I think of all of the time about how things are and how they should be. I think too of how largely all of mankind accepts all of the illusions of the physical material world without question. An example is that, sometime in the Seventies, we began to hear that the World was running out of water. Messages were everywhere: "Save Water!" When that campaign was on, and still, I asked myself, "How do you save water?" It's a question no one has yet answered nor can I answer it either. Not long after this campaign to Save Water, people began selling bottled water and today you almost cannot enter an establishment where snacks and food are sold without finding bottled water bearing various labels. Is this saving water? Is this water that was saved? If it is saving, please explain to me how selling water is saving it. If it is water that was saved, please explain why it's being sold. I just don't understand.

What I do understand though is that the original scare was and still is an illusion. The World is not running out of water. I can't measure the hydrosphere, but I will guarantee you that not one drop of water has disappeared from this planet that wasn't carried off by mechanical means. Something else is afoot here. It's akin to the story of Chicken Little, if I have the source right. "The sky is falling! The sky is falling!" everyone cries as in the story of Chicken Little. But the sky wasn't falling and we are not running out of water. All but one of the characters in the story fell into the illusion caused by fear and accepted it as the truth. One sane and sober character showed the rest the fallacy of their beliefs. Almost everyone today will glibly tell you that we're running out of water, yet the proof to the contrary is on shelves everywhere. And not one person in the U.S. has died of dehydration due to a water shortage across the country.
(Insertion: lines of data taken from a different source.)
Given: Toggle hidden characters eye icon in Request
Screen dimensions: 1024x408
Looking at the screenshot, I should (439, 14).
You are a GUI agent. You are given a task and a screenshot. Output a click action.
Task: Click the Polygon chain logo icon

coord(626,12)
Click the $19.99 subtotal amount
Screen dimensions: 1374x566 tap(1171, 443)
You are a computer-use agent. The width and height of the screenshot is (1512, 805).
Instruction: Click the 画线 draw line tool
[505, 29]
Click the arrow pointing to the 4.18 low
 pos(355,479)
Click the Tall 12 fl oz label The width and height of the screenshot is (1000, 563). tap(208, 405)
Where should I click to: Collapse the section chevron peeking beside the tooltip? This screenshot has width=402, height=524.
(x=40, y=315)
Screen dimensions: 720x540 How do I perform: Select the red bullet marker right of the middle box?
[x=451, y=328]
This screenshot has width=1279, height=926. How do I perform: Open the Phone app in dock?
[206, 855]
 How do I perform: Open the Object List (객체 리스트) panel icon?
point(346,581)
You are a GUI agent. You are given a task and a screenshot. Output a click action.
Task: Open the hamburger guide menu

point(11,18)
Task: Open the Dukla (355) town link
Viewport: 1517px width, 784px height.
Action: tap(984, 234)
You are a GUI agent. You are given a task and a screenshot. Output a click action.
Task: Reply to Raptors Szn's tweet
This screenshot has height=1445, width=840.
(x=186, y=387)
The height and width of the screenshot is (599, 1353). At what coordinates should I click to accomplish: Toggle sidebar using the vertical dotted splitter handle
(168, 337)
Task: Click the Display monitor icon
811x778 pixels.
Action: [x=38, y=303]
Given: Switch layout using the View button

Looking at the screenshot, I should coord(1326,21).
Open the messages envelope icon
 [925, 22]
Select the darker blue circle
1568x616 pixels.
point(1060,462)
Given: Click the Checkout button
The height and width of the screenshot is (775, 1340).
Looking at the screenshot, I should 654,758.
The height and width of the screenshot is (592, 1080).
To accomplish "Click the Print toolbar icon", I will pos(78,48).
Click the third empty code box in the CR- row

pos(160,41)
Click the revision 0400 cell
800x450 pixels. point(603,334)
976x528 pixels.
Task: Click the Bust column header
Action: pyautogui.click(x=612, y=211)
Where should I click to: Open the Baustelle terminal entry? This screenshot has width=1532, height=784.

So, what's the real story?

I don't know, but I'd bet good old American greed, otherwise known as entrepreneurial enterprise, is behind all of this. It does seem to connect the dots between the scare and the appearance of what we're running short of on shelves selling food and snacks. It also fits a motive very well. No, I'm sure we're not running out of water. What we're doing is running out of reality. Being in an illusion with others who have bought into it seems to be more comfortable than proving that the Sky isn't Falling.